The groups demonstrated at a hearing in January that the facility's expansion, done piecemeal over time, poses significant threats to the community and the surrounding Salish Sea marine environment. Those threats include increased greenhouse gas emissions, potential explosions and petroleum spills, impacts from increased rail and ship traffic, such as accidents and collisions with marine wildlife, and air and water pollution. In addition, vessel noise from increased traffic and habitat loss could harm wildlife while habitat loss could result in further declines to herring, an important prey species for endangered salmon and orcas. The Hearing Examiner's ruling concluded that "it is substantively probable that an increase in marine traffic would have an impact on [Southern Resident Killer Whales] without mitigation."
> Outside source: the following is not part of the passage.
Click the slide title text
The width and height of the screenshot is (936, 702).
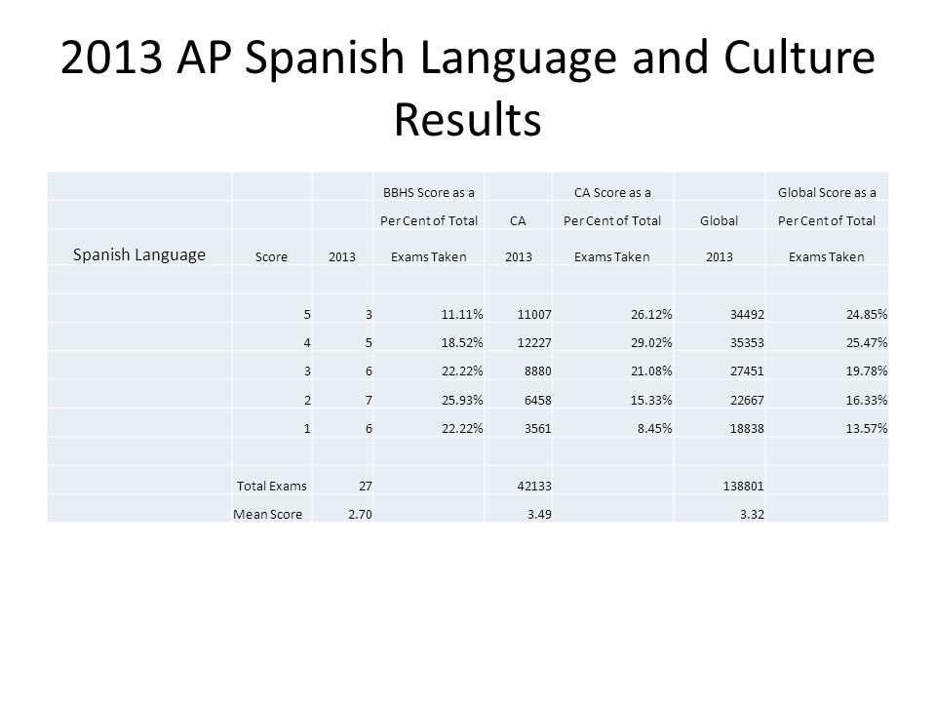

The organizations also showed during the hearing that the company had improperly miscalculated how extensive construction work expanded its capacity. The Hearing Examiner agreed, finding that the company's interpretation "would defeat all of the policy intents" of the Whatcom County Council to regulate fossil fuel transshipment. The decision also faults the County for accepting the company's analysis without applying its own expertise.
With the decision issued late yesterday, these impacts must be further studied before the facility can complete additional work. The facility receives, stores, and exports liquefied propane and butane domestically and globally via rail, truck, pipeline and ship.
Following are statements by the local environmental groups and Earthjustice:
"Our team and partners worked day and night on this appeal because of the long-term risks this illegal expansion poses to the Salish Sea and surrounding communities," said Eva Schulte, Friends of the San Juans' Executive Director, "We are pleased the Whatcom County Hearing Examiner is requiring further study, and hope the County will do more to prevent fossil fuel expansion at the terminal until adverse consequences to human, water, and endangered Southern Resident killer whales are understood and addressed."
"Whatcom Environmental Council applauds the ruling and thanks the Hearing Examiner. AltaGas egregiously ignored community and legal concerns while illegally pursuing expansions," said Rodd Pemble, President of WEC."The WEC looks forward to seeing that compliance with local codes and regulations by industrial users at Cherry Point and elsewhere in Whatcom County happens before development - not after."
"The law says counties need to be honest with the community about the risks and impacts of projects like this one," said Jan Hasselman, Senior Attorney at Earthjustice. "This terminal has a shameful history of skirting the law, and it's about time they were held to account."
Background
AltaGas bought the Ferndale terminal in 2014 with the goal of expanding its ability to receive, store, and import and export propane and butane.
Between 2016 and 2021, the Whatcom County Council enacted temporary moratoriums designed specifically to prevent major fossil fuel expansion at Cherry Point terminals, including AltaGas' ALA Energy Ferndale Terminal. The intent was to prevent the area from transforming into a high-volume import and export hub that would increase climate, environmental and safety threats.
Despite this moratorium, AltaGas advanced 31 projects at the terminal that, taken as a whole, significantly expand its operations. AltaGas built most of these projects without seeking permits or disclosing their true intent. These expansions also led to hundreds of tons of illegal air emissions.